MATERIAL TO PROCESS Block Start
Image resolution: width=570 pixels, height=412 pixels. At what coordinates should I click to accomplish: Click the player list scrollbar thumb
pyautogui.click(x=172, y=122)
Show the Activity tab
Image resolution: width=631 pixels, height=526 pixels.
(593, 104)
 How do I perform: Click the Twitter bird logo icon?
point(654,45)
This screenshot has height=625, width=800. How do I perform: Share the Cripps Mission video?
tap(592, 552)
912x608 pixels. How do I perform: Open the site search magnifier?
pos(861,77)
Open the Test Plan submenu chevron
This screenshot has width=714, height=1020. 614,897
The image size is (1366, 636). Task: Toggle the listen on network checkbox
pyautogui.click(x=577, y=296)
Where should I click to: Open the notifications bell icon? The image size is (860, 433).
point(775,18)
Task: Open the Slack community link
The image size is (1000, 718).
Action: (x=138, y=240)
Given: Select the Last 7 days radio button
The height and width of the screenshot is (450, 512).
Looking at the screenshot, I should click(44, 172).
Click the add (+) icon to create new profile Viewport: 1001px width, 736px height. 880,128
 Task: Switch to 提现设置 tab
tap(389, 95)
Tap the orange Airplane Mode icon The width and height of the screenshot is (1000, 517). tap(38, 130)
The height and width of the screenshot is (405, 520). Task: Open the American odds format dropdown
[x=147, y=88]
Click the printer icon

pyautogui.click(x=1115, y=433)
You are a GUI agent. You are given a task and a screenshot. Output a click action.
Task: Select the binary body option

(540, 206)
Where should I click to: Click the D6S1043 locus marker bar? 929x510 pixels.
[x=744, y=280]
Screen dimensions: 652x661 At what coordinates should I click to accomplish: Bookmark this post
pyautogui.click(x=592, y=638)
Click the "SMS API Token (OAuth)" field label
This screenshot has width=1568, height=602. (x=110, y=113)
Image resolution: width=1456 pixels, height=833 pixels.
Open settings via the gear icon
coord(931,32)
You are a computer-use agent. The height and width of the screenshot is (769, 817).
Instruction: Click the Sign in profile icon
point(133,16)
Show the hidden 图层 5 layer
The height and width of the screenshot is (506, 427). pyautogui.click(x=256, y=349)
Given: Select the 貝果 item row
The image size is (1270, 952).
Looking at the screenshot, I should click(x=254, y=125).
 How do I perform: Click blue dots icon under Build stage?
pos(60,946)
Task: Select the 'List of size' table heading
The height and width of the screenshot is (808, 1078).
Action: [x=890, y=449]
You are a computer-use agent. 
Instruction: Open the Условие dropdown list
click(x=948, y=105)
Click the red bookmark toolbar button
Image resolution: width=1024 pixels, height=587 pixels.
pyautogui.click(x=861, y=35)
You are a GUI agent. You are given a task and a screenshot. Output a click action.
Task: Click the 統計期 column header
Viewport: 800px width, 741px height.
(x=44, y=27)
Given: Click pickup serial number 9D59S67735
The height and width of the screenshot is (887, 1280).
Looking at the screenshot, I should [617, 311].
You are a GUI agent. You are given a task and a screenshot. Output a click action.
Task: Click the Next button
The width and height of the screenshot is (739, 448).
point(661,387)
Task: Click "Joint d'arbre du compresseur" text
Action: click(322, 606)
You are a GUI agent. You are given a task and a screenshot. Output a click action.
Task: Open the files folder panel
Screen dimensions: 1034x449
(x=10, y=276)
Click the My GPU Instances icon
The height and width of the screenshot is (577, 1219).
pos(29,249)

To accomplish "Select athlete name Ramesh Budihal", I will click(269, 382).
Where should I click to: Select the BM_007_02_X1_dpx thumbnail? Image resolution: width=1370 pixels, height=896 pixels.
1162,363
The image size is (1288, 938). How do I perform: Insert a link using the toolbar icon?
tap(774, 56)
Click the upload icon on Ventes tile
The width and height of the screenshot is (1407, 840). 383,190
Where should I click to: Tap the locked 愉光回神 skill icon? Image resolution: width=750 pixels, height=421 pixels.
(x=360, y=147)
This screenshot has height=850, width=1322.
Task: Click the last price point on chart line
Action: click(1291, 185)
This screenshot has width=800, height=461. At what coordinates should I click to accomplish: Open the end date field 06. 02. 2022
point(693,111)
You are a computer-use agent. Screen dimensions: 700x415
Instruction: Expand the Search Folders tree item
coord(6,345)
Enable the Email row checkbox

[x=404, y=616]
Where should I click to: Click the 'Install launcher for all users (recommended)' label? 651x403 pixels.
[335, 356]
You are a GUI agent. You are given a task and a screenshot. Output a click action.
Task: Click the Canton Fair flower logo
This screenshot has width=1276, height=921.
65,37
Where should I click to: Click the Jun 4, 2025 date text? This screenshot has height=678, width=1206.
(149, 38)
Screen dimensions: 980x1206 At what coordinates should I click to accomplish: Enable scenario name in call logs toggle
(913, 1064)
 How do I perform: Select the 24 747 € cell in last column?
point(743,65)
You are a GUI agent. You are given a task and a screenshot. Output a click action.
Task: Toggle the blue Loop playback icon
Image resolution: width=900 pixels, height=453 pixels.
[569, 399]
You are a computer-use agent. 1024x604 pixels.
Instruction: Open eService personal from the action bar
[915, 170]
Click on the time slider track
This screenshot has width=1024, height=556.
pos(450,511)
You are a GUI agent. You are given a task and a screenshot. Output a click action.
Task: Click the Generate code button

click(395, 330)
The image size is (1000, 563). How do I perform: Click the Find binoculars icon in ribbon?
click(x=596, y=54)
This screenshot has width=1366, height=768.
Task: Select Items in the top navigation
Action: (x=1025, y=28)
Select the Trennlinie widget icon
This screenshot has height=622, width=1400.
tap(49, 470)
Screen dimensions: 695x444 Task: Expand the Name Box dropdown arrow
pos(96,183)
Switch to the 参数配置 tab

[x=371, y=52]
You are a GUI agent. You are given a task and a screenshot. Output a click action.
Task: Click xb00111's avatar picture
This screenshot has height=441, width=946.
MATERIAL TO PROCESS Block End
* _WHAT THE TASK ASKS_: Nothing may be omitted; retype every record exactly.

* _SOLUTION TO THE EXERCISE_:
Image resolution: width=570 pixels, height=412 pixels. At what coordinates should I click to accomplish: Click the player list scrollbar thumb
pyautogui.click(x=172, y=122)
Show the Activity tab
Image resolution: width=631 pixels, height=526 pixels.
(593, 104)
 How do I perform: Click the Twitter bird logo icon?
point(654,45)
This screenshot has height=625, width=800. How do I perform: Share the Cripps Mission video?
tap(592, 552)
912x608 pixels. How do I perform: Open the site search magnifier?
pos(861,77)
Open the Test Plan submenu chevron
This screenshot has width=714, height=1020. 614,897
The image size is (1366, 636). Task: Toggle the listen on network checkbox
pyautogui.click(x=577, y=296)
Where should I click to: Open the notifications bell icon? The image size is (860, 433).
point(775,18)
Task: Open the Slack community link
The image size is (1000, 718).
Action: (x=138, y=240)
Given: Select the Last 7 days radio button
The height and width of the screenshot is (450, 512).
Looking at the screenshot, I should click(44, 172).
Click the add (+) icon to create new profile Viewport: 1001px width, 736px height. 880,128
 Task: Switch to 提现设置 tab
tap(389, 95)
Tap the orange Airplane Mode icon The width and height of the screenshot is (1000, 517). tap(38, 130)
The height and width of the screenshot is (405, 520). Task: Open the American odds format dropdown
[x=147, y=88]
Click the printer icon

pyautogui.click(x=1115, y=433)
You are a GUI agent. You are given a task and a screenshot. Output a click action.
Task: Select the binary body option

(540, 206)
Where should I click to: Click the D6S1043 locus marker bar? 929x510 pixels.
[x=744, y=280]
Screen dimensions: 652x661 At what coordinates should I click to accomplish: Bookmark this post
pyautogui.click(x=592, y=638)
Click the "SMS API Token (OAuth)" field label
This screenshot has width=1568, height=602. (x=110, y=113)
Image resolution: width=1456 pixels, height=833 pixels.
Open settings via the gear icon
coord(931,32)
You are a computer-use agent. The height and width of the screenshot is (769, 817).
Instruction: Click the Sign in profile icon
point(133,16)
Show the hidden 图层 5 layer
The height and width of the screenshot is (506, 427). pyautogui.click(x=256, y=349)
Given: Select the 貝果 item row
The image size is (1270, 952).
Looking at the screenshot, I should click(x=254, y=125).
 How do I perform: Click blue dots icon under Build stage?
pos(60,946)
Task: Select the 'List of size' table heading
The height and width of the screenshot is (808, 1078).
Action: [x=890, y=449]
You are a computer-use agent. 
Instruction: Open the Условие dropdown list
click(x=948, y=105)
Click the red bookmark toolbar button
Image resolution: width=1024 pixels, height=587 pixels.
pyautogui.click(x=861, y=35)
You are a GUI agent. You are given a task and a screenshot. Output a click action.
Task: Click the 統計期 column header
Viewport: 800px width, 741px height.
(x=44, y=27)
Given: Click pickup serial number 9D59S67735
The height and width of the screenshot is (887, 1280).
Looking at the screenshot, I should [617, 311].
You are a GUI agent. You are given a task and a screenshot. Output a click action.
Task: Click the Next button
The width and height of the screenshot is (739, 448).
point(661,387)
Task: Click "Joint d'arbre du compresseur" text
Action: click(322, 606)
You are a GUI agent. You are given a task and a screenshot. Output a click action.
Task: Open the files folder panel
Screen dimensions: 1034x449
(x=10, y=276)
Click the My GPU Instances icon
The height and width of the screenshot is (577, 1219).
pos(29,249)

To accomplish "Select athlete name Ramesh Budihal", I will click(269, 382).
Where should I click to: Select the BM_007_02_X1_dpx thumbnail? Image resolution: width=1370 pixels, height=896 pixels.
1162,363
The image size is (1288, 938). How do I perform: Insert a link using the toolbar icon?
tap(774, 56)
Click the upload icon on Ventes tile
The width and height of the screenshot is (1407, 840). 383,190
Where should I click to: Tap the locked 愉光回神 skill icon? Image resolution: width=750 pixels, height=421 pixels.
(x=360, y=147)
This screenshot has height=850, width=1322.
Task: Click the last price point on chart line
Action: click(1291, 185)
This screenshot has width=800, height=461. At what coordinates should I click to accomplish: Open the end date field 06. 02. 2022
point(693,111)
You are a computer-use agent. Screen dimensions: 700x415
Instruction: Expand the Search Folders tree item
coord(6,345)
Enable the Email row checkbox

[x=404, y=616]
Where should I click to: Click the 'Install launcher for all users (recommended)' label? 651x403 pixels.
[335, 356]
You are a GUI agent. You are given a task and a screenshot. Output a click action.
Task: Click the Canton Fair flower logo
This screenshot has width=1276, height=921.
65,37
Where should I click to: Click the Jun 4, 2025 date text? This screenshot has height=678, width=1206.
(149, 38)
Screen dimensions: 980x1206 At what coordinates should I click to accomplish: Enable scenario name in call logs toggle
(913, 1064)
 How do I perform: Select the 24 747 € cell in last column?
point(743,65)
You are a GUI agent. You are given a task and a screenshot. Output a click action.
Task: Toggle the blue Loop playback icon
Image resolution: width=900 pixels, height=453 pixels.
[569, 399]
You are a computer-use agent. 1024x604 pixels.
Instruction: Open eService personal from the action bar
[915, 170]
Click on the time slider track
This screenshot has width=1024, height=556.
pos(450,511)
You are a GUI agent. You are given a task and a screenshot. Output a click action.
Task: Click the Generate code button

click(395, 330)
The image size is (1000, 563). How do I perform: Click the Find binoculars icon in ribbon?
click(x=596, y=54)
This screenshot has width=1366, height=768.
Task: Select Items in the top navigation
Action: (x=1025, y=28)
Select the Trennlinie widget icon
This screenshot has height=622, width=1400.
tap(49, 470)
Screen dimensions: 695x444 Task: Expand the Name Box dropdown arrow
pos(96,183)
Switch to the 参数配置 tab

[x=371, y=52]
You are a GUI agent. You are given a task and a screenshot. Output a click action.
Task: Click xb00111's avatar picture
This screenshot has height=441, width=946.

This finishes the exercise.